Begin at the line that contains "At what coordinates should I click to accomplish: Switch" and reproduce it along with every line after it to the end of the listing; skip any pictures.

╔══

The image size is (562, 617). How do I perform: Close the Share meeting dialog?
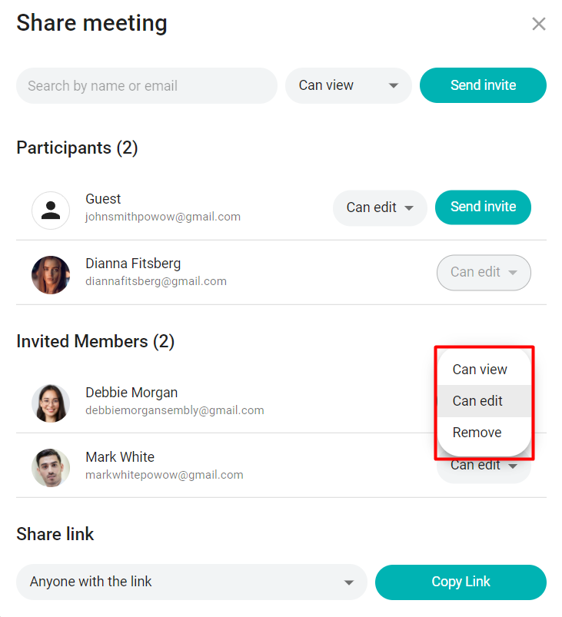(x=539, y=24)
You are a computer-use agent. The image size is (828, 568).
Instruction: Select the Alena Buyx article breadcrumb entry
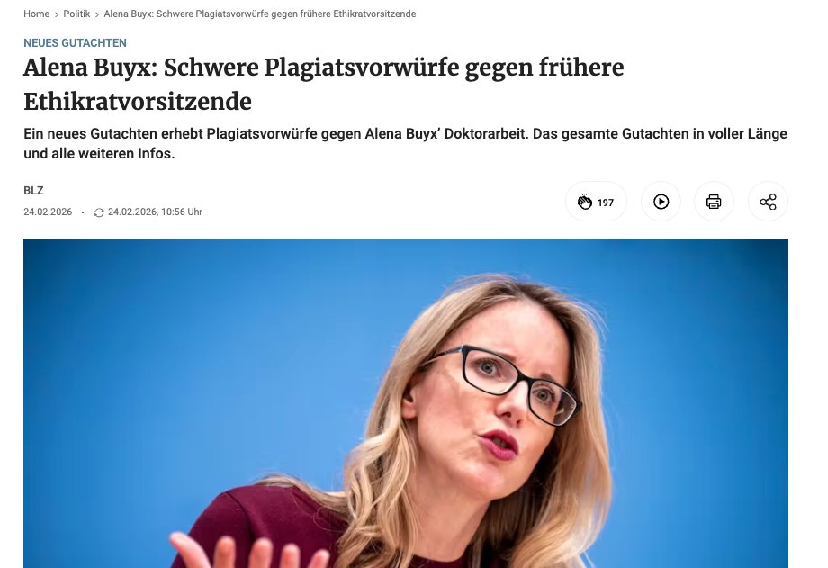click(x=260, y=14)
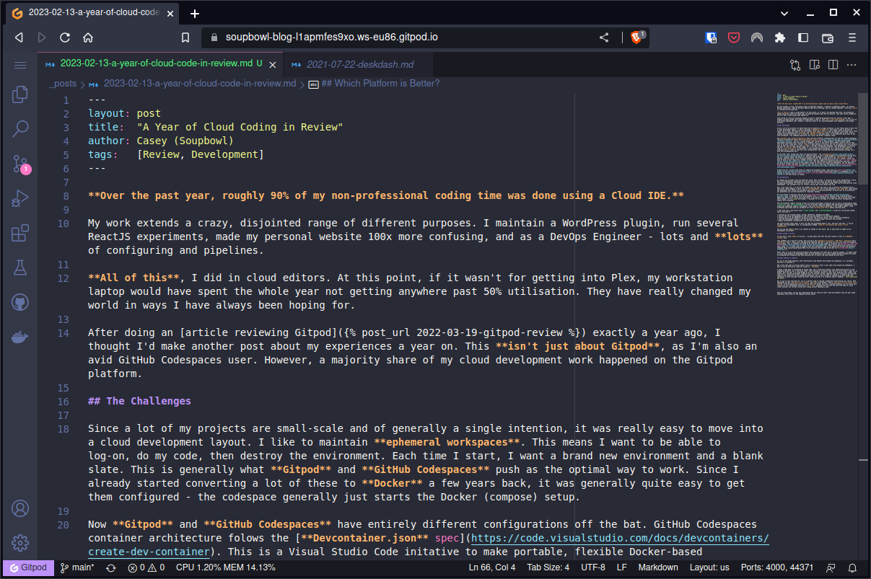Switch to the 2021-07-22-deskdash.md tab
Image resolution: width=871 pixels, height=579 pixels.
tap(359, 64)
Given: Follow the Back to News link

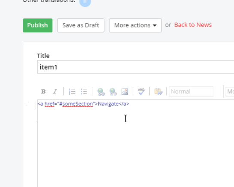Looking at the screenshot, I should pos(193,25).
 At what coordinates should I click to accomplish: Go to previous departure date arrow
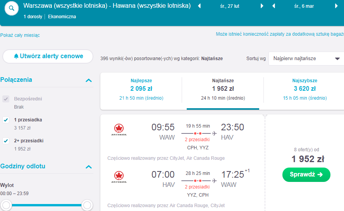pyautogui.click(x=199, y=6)
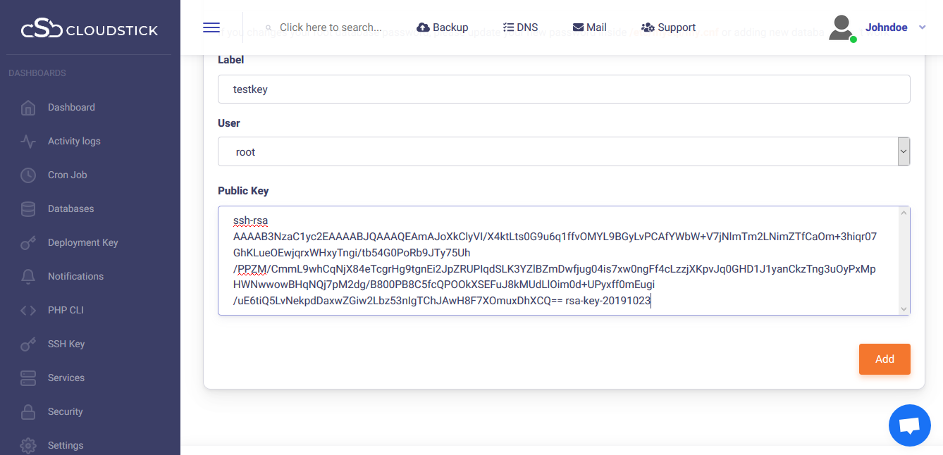This screenshot has height=455, width=943.
Task: Click the Cron Job clock icon
Action: pyautogui.click(x=28, y=175)
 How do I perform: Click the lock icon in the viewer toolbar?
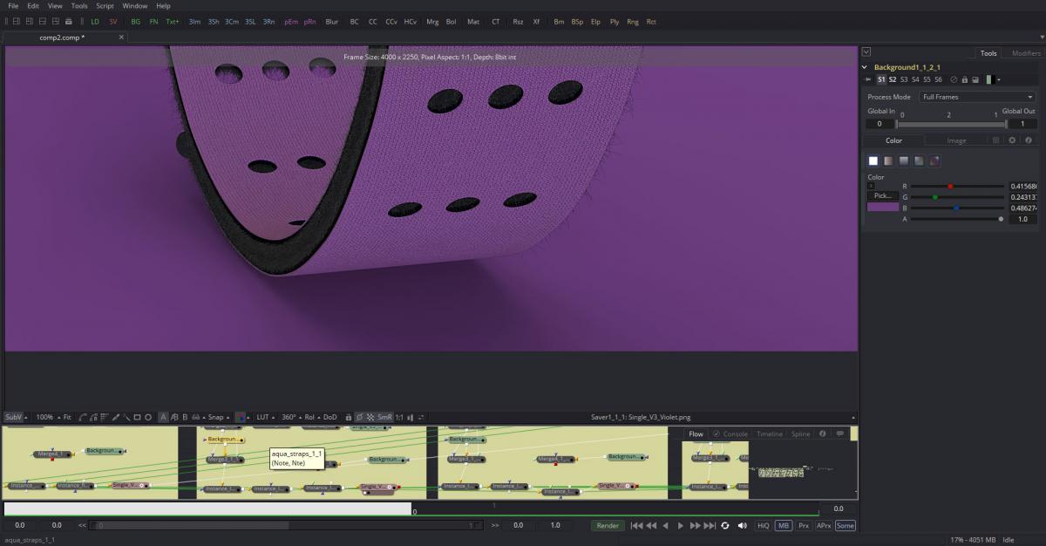(349, 418)
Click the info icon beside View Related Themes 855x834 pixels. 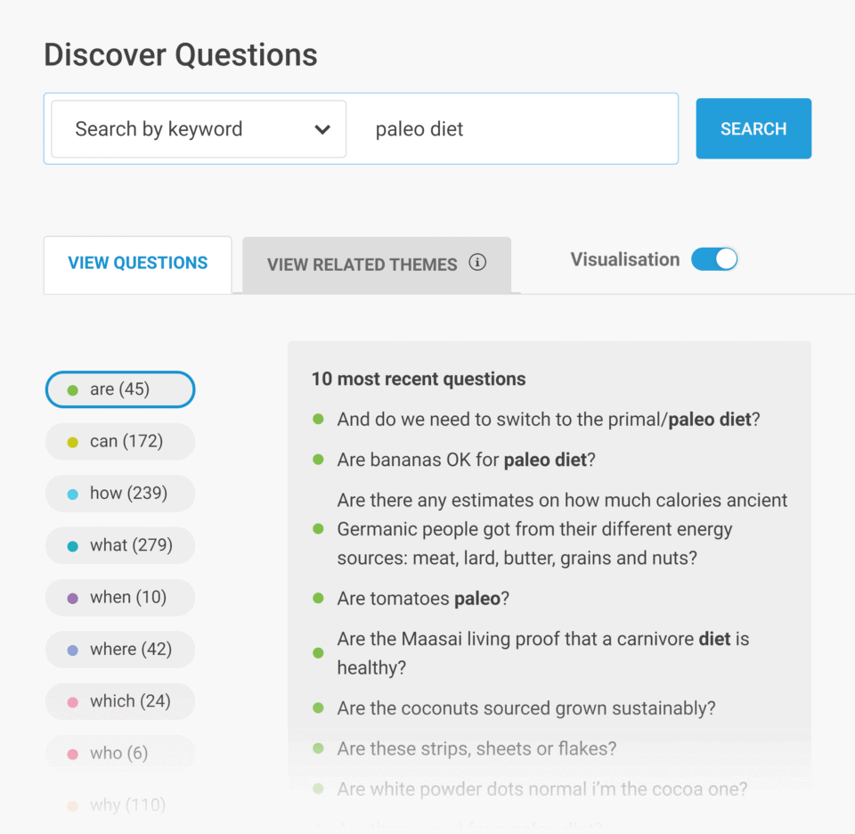point(478,263)
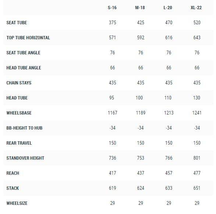Select the M-18 size column header
The image size is (216, 214).
140,8
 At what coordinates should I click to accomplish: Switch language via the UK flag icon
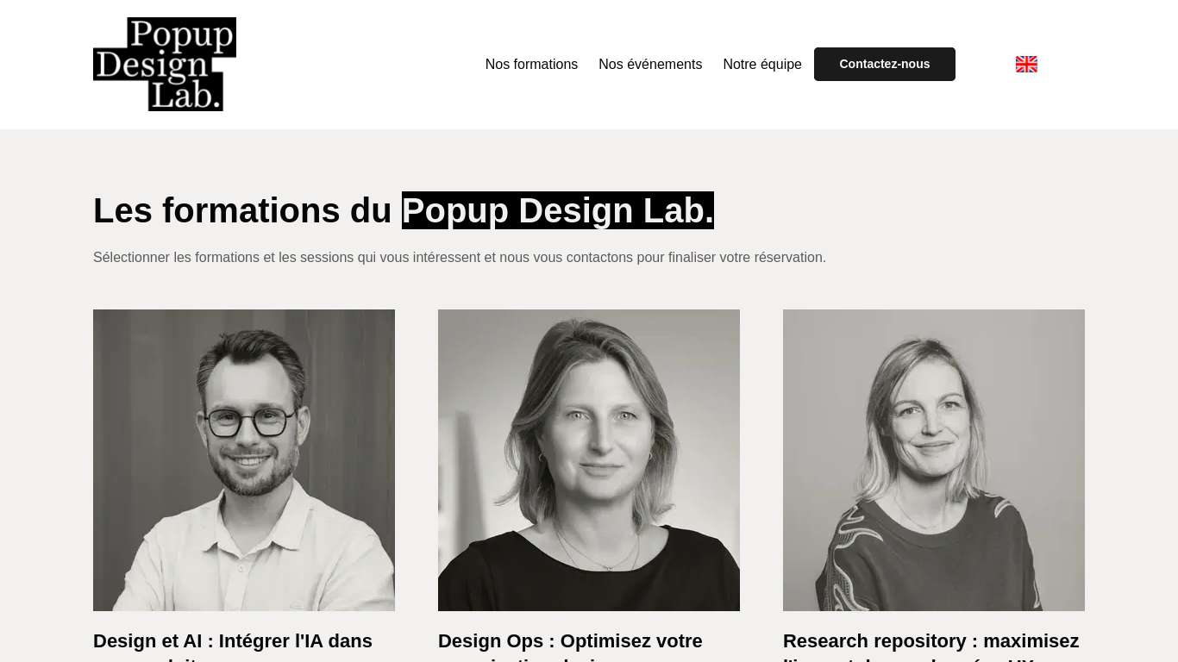(x=1026, y=64)
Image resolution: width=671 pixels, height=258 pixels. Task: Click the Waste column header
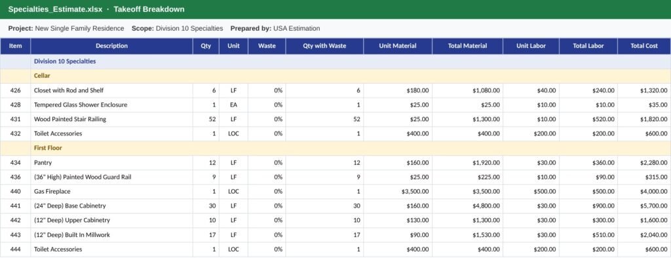267,46
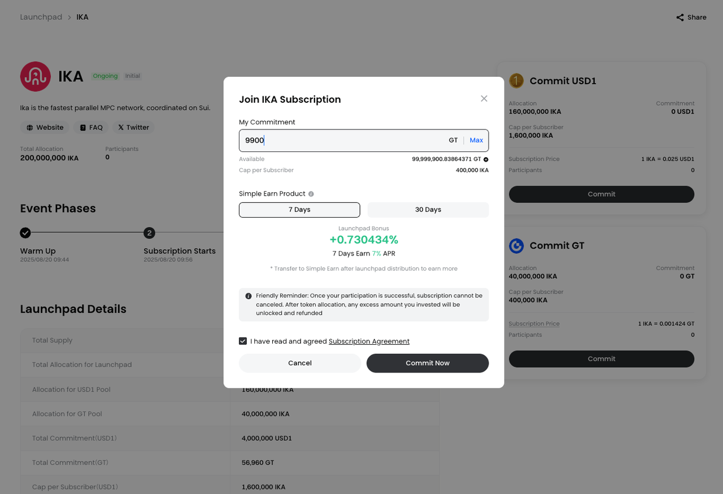Click the USD1 coin icon
This screenshot has width=723, height=494.
[516, 81]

╚══

• **Reply**
 At what coordinates should I click to accomplish: Switch language via the UK flag icon
(x=1026, y=64)
Image resolution: width=671 pixels, height=258 pixels. Task: Click the Waste column header
267,46
Click the USD1 coin icon
This screenshot has width=723, height=494.
[516, 81]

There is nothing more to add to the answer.